The annotations CSV files do use quotes to indicate fields, so I changed all the parsing to support quoted fields. @mkutmon, do you want to change the serialization of WPx-datanodes.tsv files to support quoted fields, or should we use quoting=csv.QUOTE_NONE here when parsing WPx-datanodes.tsv files?

AlexanderPico commented 2 years ago

I identified 32 busted tsvs and removed them so the site is building again. You can find them here: https://github.com/wikipathways/wikipathways.github.io/tree/main/bad%20md%20and%20tsv%20files

mkutmon commented 2 years ago
ariutta commented 2 years ago

Tina, using a TSV/CSV library that handles escaping special characters might be the most reliable solution.

ariutta commented 2 years ago

This quoting=csv.QUOTE_NONE change fixed the parsing for my script, but it doesn't fix the parsing for the jekyll site.

Let's remove quoting=csv.QUOTE_NONE when you update the serialization of the datanode TSVs.

ariutta commented 2 years ago

I temporarily disabled the copying of datanode TSV files over to the jekyll site: https://github.com/wikipathways/wikipathways-database/blob/7ae256201c2e6972d271e77145244de0e26fcc70/.github/workflows/on_gpml_change.yml#L226-L228

Once the TSV file serialization is working, we can re-enable that line.

mkutmon commented 2 years ago

@ariutta can you check if the new data nodes comment format solves the issue? I still need to fix the ordering but wanted to fix the comments problem first.

AlexanderPico commented 2 years ago

@ariutta @mkutmon What's the status of this issue? Looks like we are not copying over datanode.tsv files to the jekyll site until this is resolved.

ariutta commented 2 years ago

I guess we'd need to give it a try -- just copy some over and see whether Jekyll correctly parses them.
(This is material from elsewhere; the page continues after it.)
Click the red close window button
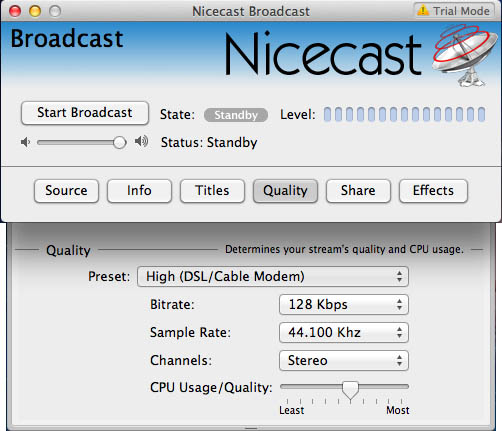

I haven't checked lately, but Tina's change may have worked.

ariutta commented 2 years ago

@AlexanderPico, @mkutmon, I re-enabled datanodes.tsv: https://github.com/wikipathways/wikipathways-database/blob/834874d96bc2b4d8054da070cbe0e1d7480d8266/.github/workflows/on_gpml_change.yml#L350

We'll have to keep on eye one whether Jekyll can parse the files with the updated formatting.

AlexanderPico commented 2 years ago

I tested the following changes by editing the GPML files in wp-db and seeing the results on the new site:

So, looks like @mkutmon's checklist is to active. I'll comment those lines out again.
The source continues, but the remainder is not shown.